Her Well-Being

No Time To Waste

A Two-Time Ovarian cancer survivor, Eleadrea Hayes, is on an awareness mission.

Sometimes when you don’t pay attention to what someone is telling you, they have to say it louder. That’s what Eleadrea Hayes, 37, says God was doing when she was diagnosed with and beat ovarian cancer not once, but twice!

Hayes, who moved to Middle Tennessee in June 2001, was life-long dancer, and she says that being in tune with her body was what led her to the doctor when something just “wasn’t right” in October of that same year. A pelvic exam revealed a mass, which she had surgically removed. But the morning after the surgery, the doctor called to tell Hayes that the cells on the mass were malignant — it was ovarian cancer.

A woman of strong faith, Hayes braced for her battle against cancer armed with prayer, hope, a supportive husband, and a fantastic medical staff. She saw Laura Williams, M.D., a Baptist Hospital oncologist, who removed Hayes’s right ovary and fallopian tube the following month and ordered four months of chemotherapy to eradicate any remaining cancer cells. When her hair began to fall out in clumps from the chemo, she asked her husband to shave her head. “With every swipe of the clippers he stopped and kissed my tears,” remembers Hayes, “and that was the first time it hit me that I could possibly die.”

Hayes’s ovarian cancer was stage IIc. American Cancer Society statistics show that only one percent of women with ovarian cancer find out in stage I, while a whopping 70 percent find out in stage III, a point at which survival rates plummet significantly. Hayes credits her survival with listening to her body. “As women, we get so busy that we often don’t pay attention to what our bodies are saying.”

In December 2002, Hayes was in remission and someone said to her, “You know you’re one of the very few who survive ovarian cancer, right?” She realized then that she survived for a purpose. “I didn’t even know the color for ovarian cancer awareness, which is teal,” says Hayes. “I knew I needed to do something.”

Hayes began researching and forming a plan for how to use her experience to raise awareness. That’s when she found the Blue Hydrangea Tea Party, a national campain to encourage greater awareness of ovarian cancer. Hayes joined the Blue Hydrangea network in 2008, but she eventually got sidetracked from her mission; she and her husband were trying to conceive a child — something Dr. Williams assured her she could do even with only one ovary. At the same time, she had begun exercising again because “I could not get rid of the pudge,” Hayes says.
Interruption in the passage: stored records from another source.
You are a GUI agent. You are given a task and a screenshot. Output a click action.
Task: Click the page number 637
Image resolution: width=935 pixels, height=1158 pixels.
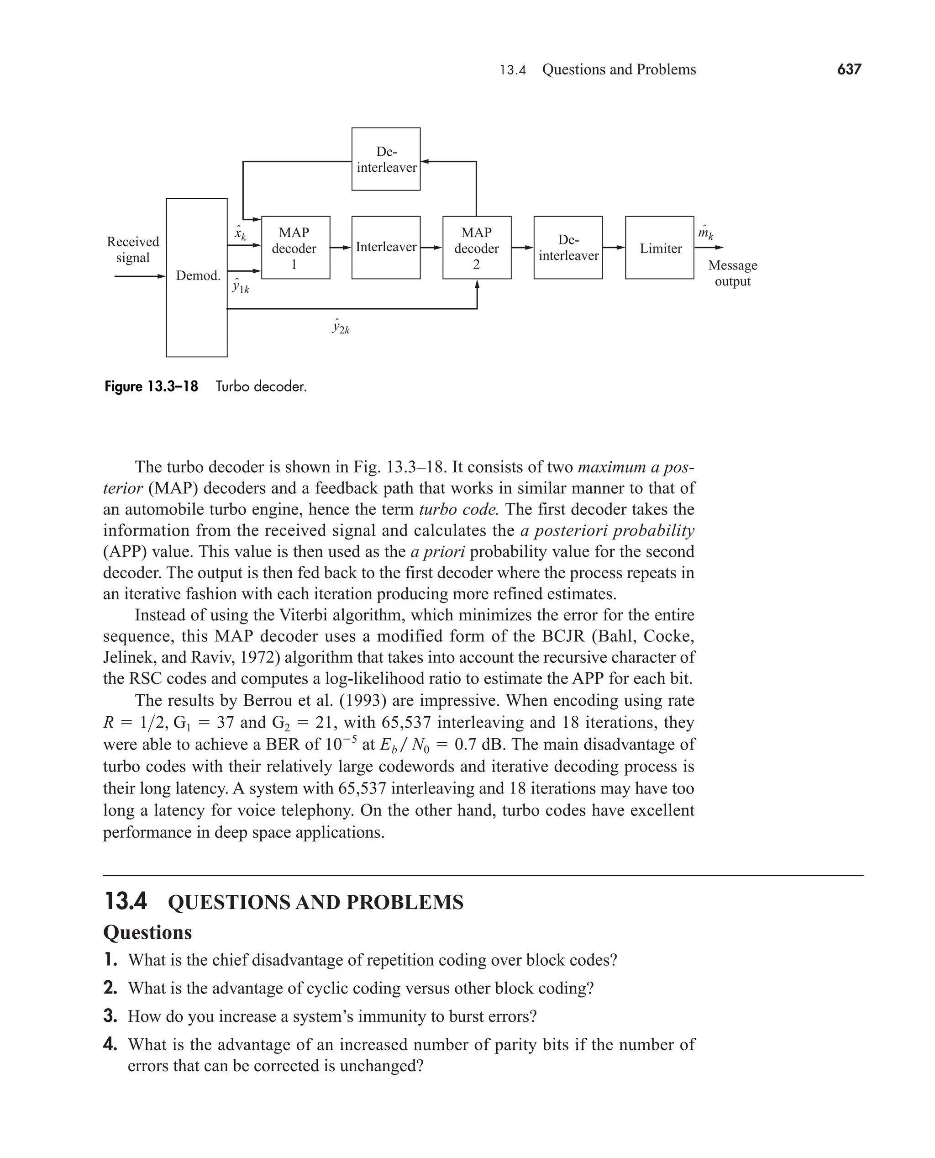(849, 69)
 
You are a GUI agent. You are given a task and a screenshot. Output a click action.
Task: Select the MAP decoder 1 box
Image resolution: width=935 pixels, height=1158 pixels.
(295, 248)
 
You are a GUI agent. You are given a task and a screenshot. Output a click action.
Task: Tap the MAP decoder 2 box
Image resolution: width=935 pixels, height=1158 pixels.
(477, 248)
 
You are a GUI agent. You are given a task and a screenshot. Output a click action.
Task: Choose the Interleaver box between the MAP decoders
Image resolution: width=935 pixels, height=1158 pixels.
(386, 248)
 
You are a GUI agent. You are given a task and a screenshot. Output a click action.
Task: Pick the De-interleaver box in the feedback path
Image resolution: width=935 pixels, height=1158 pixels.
(386, 159)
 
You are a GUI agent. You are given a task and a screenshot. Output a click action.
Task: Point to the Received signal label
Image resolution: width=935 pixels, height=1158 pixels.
(132, 249)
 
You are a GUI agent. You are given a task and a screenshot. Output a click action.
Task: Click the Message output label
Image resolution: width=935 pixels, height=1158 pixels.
(732, 273)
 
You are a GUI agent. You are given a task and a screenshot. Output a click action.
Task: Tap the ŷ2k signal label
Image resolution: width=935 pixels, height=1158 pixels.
(341, 327)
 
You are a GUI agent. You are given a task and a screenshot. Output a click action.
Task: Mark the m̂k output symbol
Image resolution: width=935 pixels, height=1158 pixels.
(705, 233)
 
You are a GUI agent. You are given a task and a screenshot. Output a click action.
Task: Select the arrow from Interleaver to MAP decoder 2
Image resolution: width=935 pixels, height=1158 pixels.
(431, 248)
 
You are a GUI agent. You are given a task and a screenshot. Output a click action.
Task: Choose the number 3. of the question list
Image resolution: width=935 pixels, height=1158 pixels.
(110, 1016)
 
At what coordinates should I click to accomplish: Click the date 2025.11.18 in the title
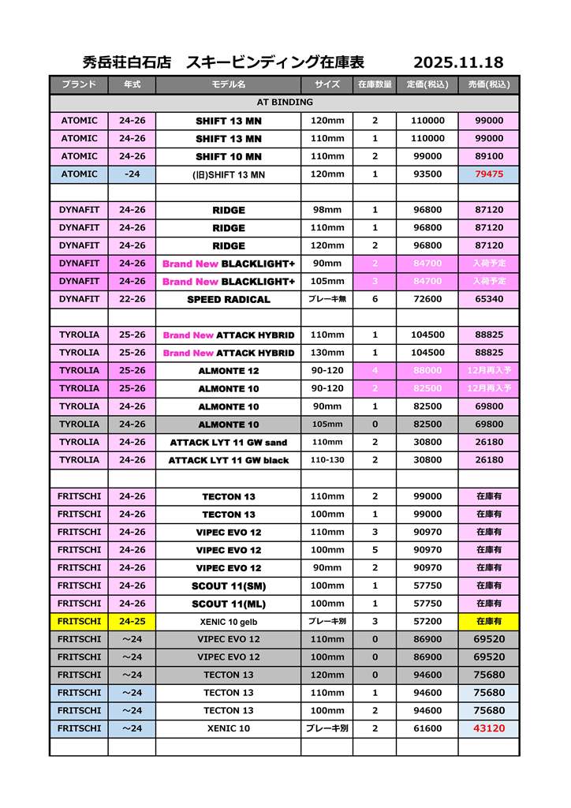coord(458,62)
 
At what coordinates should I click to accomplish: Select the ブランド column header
coord(79,84)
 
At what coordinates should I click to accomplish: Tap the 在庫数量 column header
coord(375,84)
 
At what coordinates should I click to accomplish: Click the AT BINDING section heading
coord(285,103)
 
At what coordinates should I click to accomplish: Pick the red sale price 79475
coord(489,174)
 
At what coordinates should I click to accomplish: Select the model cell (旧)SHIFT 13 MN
coord(229,174)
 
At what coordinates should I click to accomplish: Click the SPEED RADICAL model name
coord(229,300)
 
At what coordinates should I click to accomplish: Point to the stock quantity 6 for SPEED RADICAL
coord(375,299)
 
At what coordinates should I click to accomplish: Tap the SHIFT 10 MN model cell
coord(229,157)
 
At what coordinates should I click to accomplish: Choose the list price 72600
coord(427,299)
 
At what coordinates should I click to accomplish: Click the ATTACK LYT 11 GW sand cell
coord(229,443)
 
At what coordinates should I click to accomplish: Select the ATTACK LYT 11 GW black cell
coord(229,461)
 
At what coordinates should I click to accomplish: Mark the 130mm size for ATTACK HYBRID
coord(327,353)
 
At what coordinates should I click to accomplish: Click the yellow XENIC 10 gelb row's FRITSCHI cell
coord(79,622)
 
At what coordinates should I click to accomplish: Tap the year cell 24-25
coord(132,622)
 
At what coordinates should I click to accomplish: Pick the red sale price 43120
coord(489,728)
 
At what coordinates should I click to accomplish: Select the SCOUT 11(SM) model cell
coord(229,586)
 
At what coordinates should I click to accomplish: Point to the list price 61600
coord(427,728)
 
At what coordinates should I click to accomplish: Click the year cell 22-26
coord(132,299)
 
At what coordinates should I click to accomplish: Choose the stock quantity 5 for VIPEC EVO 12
coord(375,550)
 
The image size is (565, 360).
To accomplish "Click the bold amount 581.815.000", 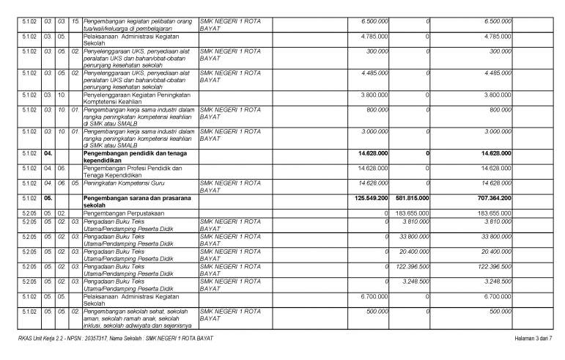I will pyautogui.click(x=413, y=198).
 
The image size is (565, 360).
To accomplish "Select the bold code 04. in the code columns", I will pyautogui.click(x=48, y=153).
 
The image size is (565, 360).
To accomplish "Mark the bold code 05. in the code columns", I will pyautogui.click(x=48, y=198).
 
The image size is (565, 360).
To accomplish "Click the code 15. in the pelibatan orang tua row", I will pyautogui.click(x=75, y=21).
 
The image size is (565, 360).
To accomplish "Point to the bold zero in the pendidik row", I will pyautogui.click(x=427, y=153).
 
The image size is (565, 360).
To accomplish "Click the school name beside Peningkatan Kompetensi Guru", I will pyautogui.click(x=230, y=183).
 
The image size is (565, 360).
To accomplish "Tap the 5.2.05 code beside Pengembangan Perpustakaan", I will pyautogui.click(x=29, y=213).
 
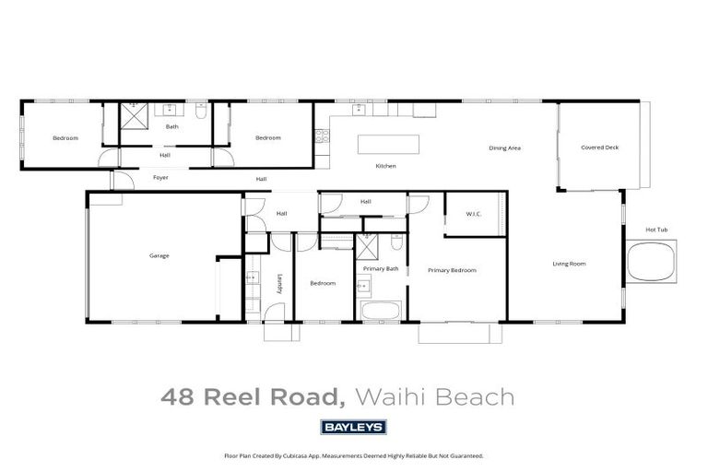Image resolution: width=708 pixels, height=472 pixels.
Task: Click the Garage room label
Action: coord(159,255)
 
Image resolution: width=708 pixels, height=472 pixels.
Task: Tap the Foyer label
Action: coord(160,175)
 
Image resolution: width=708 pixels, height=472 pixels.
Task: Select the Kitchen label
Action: coord(385,166)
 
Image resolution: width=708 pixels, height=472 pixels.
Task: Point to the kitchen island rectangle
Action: coord(388,145)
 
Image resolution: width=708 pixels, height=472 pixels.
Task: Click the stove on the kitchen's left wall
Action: coord(322,137)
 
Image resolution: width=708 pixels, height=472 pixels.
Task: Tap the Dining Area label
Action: coord(505,148)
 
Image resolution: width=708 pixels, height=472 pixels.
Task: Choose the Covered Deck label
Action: coord(599,148)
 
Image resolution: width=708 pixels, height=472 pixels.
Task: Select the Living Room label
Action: coord(569,264)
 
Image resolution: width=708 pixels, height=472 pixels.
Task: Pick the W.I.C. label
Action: coord(474,215)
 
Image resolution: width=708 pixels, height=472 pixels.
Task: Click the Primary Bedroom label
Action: coord(452,270)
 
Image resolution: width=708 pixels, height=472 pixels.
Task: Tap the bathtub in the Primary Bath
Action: coord(380,310)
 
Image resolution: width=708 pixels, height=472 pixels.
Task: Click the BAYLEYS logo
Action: coord(353,427)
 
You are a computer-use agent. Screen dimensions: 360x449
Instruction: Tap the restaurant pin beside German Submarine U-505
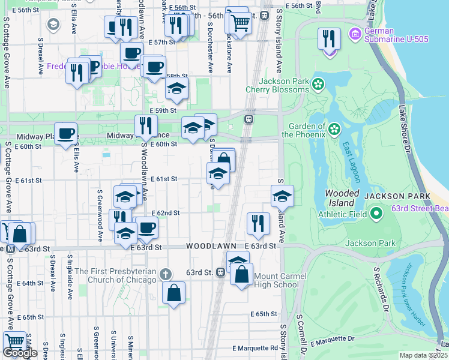328,40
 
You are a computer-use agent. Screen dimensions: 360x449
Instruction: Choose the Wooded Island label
342,198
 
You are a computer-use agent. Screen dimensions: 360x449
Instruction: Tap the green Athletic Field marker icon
376,213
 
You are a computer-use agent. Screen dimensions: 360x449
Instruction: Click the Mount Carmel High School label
277,280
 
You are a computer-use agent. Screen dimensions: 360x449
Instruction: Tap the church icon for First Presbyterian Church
167,274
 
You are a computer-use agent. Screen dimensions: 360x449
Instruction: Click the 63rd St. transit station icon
221,272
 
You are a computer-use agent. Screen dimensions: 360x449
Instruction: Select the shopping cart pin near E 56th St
240,23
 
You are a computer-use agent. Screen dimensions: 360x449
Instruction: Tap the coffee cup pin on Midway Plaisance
66,133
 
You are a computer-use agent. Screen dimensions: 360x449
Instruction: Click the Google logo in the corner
20,353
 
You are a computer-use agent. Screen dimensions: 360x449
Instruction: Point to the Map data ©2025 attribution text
423,355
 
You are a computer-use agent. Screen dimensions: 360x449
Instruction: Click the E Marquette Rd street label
256,348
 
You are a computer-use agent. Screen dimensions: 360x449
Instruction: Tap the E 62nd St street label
166,213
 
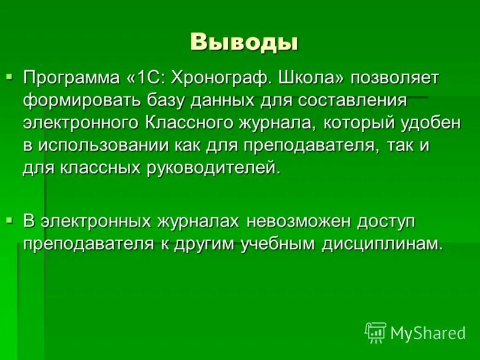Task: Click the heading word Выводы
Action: click(x=244, y=42)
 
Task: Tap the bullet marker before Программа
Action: click(x=9, y=76)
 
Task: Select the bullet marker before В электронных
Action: click(x=9, y=220)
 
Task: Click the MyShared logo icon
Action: click(x=376, y=332)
In July 2008, Hayes went for her annual follow-up appointment with Williams, but when she showed up, she was told she wasn’t on the schedule — that her post-remission follow ups were finished as of 2007. Since she was there, though, Hayes saw Williams, who performed the basic follow-up regimen, which includes a pelvic exam. During the pelvic exam, she asked Hayes to relax her stomach. “I told her it was relaxed,” recalls Hayes, “and she immediately said, ‘You need a CAT scan right away.”

Further tests confirmed that ovarian cancer had returned, this time on the left side, and the mass was what was causing the “pudge.” Just as shocked as Hayes, Williams ordered immediate surgery to remove the mass as well as a full hysterectomy. And just like that, Hayes’s hopes of giving birth to her own children were shattered ... another blow to the already gut-wrenching situation she was facing for a second time. “That’s when my faith was tested. I didn’t want to pray, I didn’t want to do anything.”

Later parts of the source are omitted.